Semplica Girls: Tunnel Visions of a Loving Father

I had never read any of George Saunder’s work until recently, and The Semplica Girl Diaries was certainly a banger of an introduction. The weird diary-entry style of writing, the dumb insights of the narrator, and the intrigue of the SGs (Semplica Girls) kept me engaged throughout. By the end, I went, “What the heck did I just read”?  I was scratching my head, in a good way, and I’m still thinking about it weeks later.  One of the geniuses of this work is how it can juxtapose an outlandish idea while making it somehow normal, making the reader empathetic to heinous acts because they are done by someone we can identify with.  This story raised questions that I’m still grappling with.  Can a loving father, acting in the best interests of his children, fail to notice cruel acts happening right in front of him?  The Semplica Girl Diaries propose that it can.  The SG Diaries demonstrated that good, well-intentioned individuals can commit atrocities due to the narrowness of their perceptions, shaped by society’s acceptance and their own immediate but valid concerns.  This was done subtly and effectively through an empathetic narrator, combined with a horrific possible future scenario.
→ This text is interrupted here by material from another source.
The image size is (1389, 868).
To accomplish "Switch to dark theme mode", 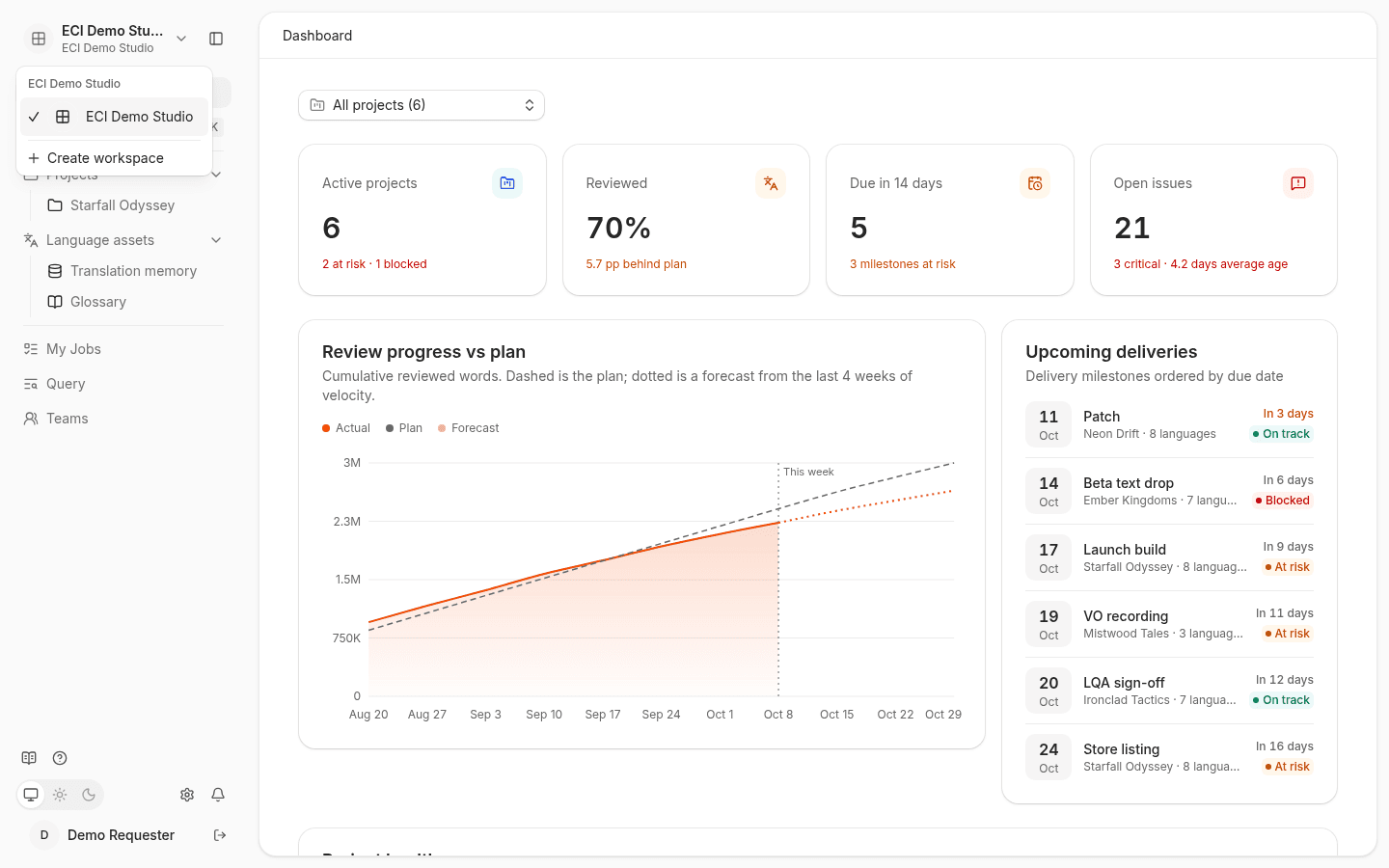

The father and narrator of the story, for the most part, is an everyday man with problems that normally occupy a family man living in the suburbs of America.  The family isn’t poor but isn’t well off either.  They are a lower-middle-class family that struggles with paying off credit card bills and drives an old car that might be on its last leg.  All these traits serve not only to draw sympathy from the reader but also to present the many conflicts that arise in the story.  The narrator wants to be rich and provide everything for his family.  He is a good husband and a good father.  In a journal entry, he writes: “Just reread last entry and should clarify.  Am not tired of work.  I do not hate the rich.  I aspire to be rich myself.  And when we finally do get our own bridge, treehouse, SGs, etc. at least will know we really earned them.”  (Saunders  119).
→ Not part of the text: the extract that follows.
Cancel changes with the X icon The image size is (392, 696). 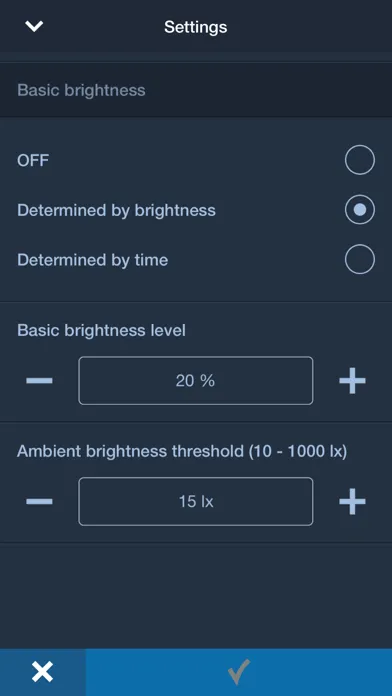pos(43,672)
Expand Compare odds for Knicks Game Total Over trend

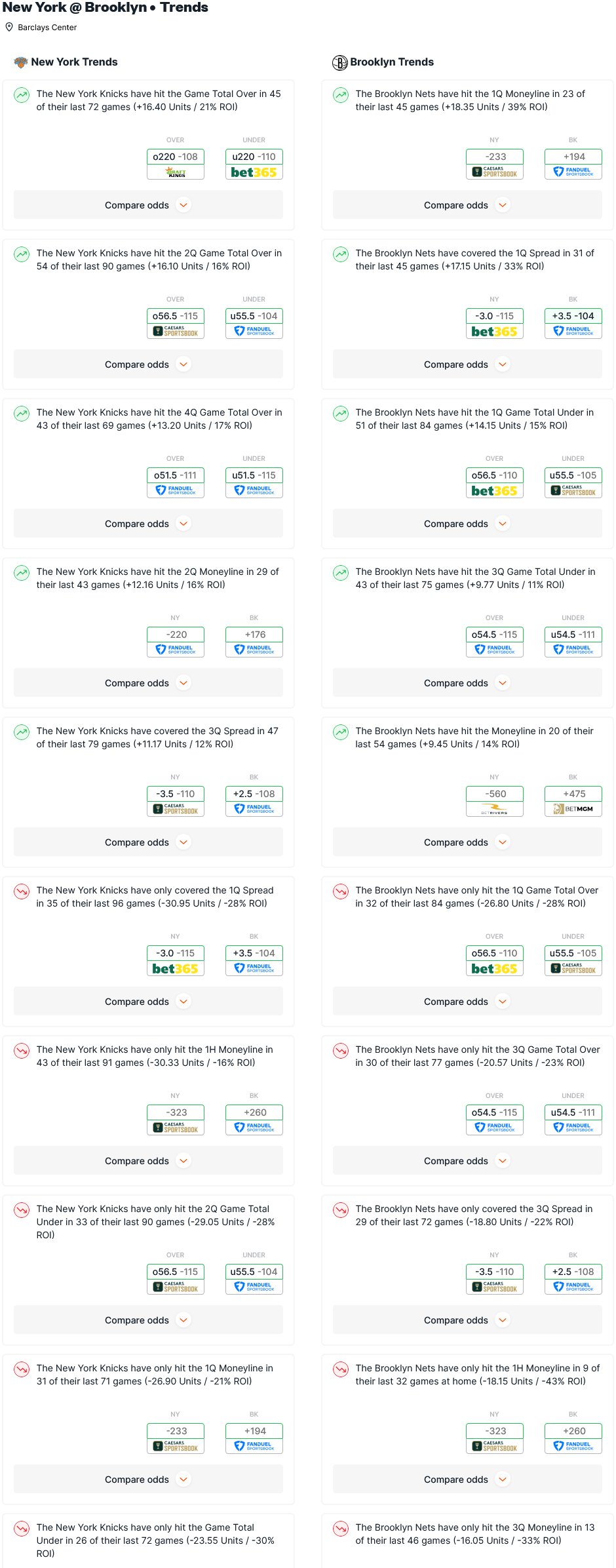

Despite being a good person, our protagonist lives in a world with a pretty cruel custom.  At first, I thought the SGs were robots or perhaps some android slash artificial beings.  The prose’s narration and the characters’ behavior make it seem like such a casual thing.  What’s the big deal?  Everyone is doing it!  “Took Eva for drive.  Drove through Eastridge, Lemon Hills. Pointed out houses w/SGs.  Had Eva keep count.  In end, of approx 50 houses, 39 had. (Saunders 141).  The huge contrast between the warm portion of the story and the cruelty of the SGs made it even more disturbing.  I wondered while reading, who would even think of writing a story like this?  What would inspire such a plot line?  Hunting down past interviews, I found a reference to the source of inspiration.  In an interview for the New Yorker, Saunders was asked the very same question.  He answered:


Well, it’s embarrassing. Somewhere around 1998, I had this incredibly vivid dream in which I went (in my underwear) to a (non-existent) window in the bedroom of our house in Syracuse and looked down into our backyard. Balmy summer night, beautiful full moon, etc., etc. … Then the yard came into focus, and what was out there was … as I describe in the story. And the weird(er) part was that, even having seen that, the “I” in the dream continued to be happy: “Jeez, just look at that, it’s so beautiful, and I was able to do that—man, I have really arrived.”  (Treisman, This Week in Fiction, 2012).
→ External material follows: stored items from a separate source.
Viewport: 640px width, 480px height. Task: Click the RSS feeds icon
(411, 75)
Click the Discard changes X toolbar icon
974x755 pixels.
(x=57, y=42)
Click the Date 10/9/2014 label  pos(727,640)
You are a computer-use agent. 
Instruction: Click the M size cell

And yet, from that tiny, weird dream, the story took more than a decade to write.  In another interview, Saunders was teased, “You started in 1998 and finished in September of 2012, 14 years later”, to which he jokingly replied, “Yes, and thanks for bringing up that painful subject”  (Ward and Saunders, slate.com, 2013).  This obscene speculative element wasn’t the story’s main point because it would’ve been completed much sooner if it had been.  Indeed, if this were the only element of the story, it wouldn’t have impacted me as much.   Saunders himself reinforces this theory, he said:

The minute I woke up, I knew that the women in the yard were symbols for, you know, “the oppressed,”…that the story might turn out to be (merely) about that. In which case, who needs it, you know? If the only thing the story did was say, “Hey, it’s really wrong to hang up living women in your backyards, you capitalist-pig oppressors,” that wasn’t going to be enough. We kind of know that already. It had to be about that plus something else.”  (Treisman, This Week in Fiction, 2012).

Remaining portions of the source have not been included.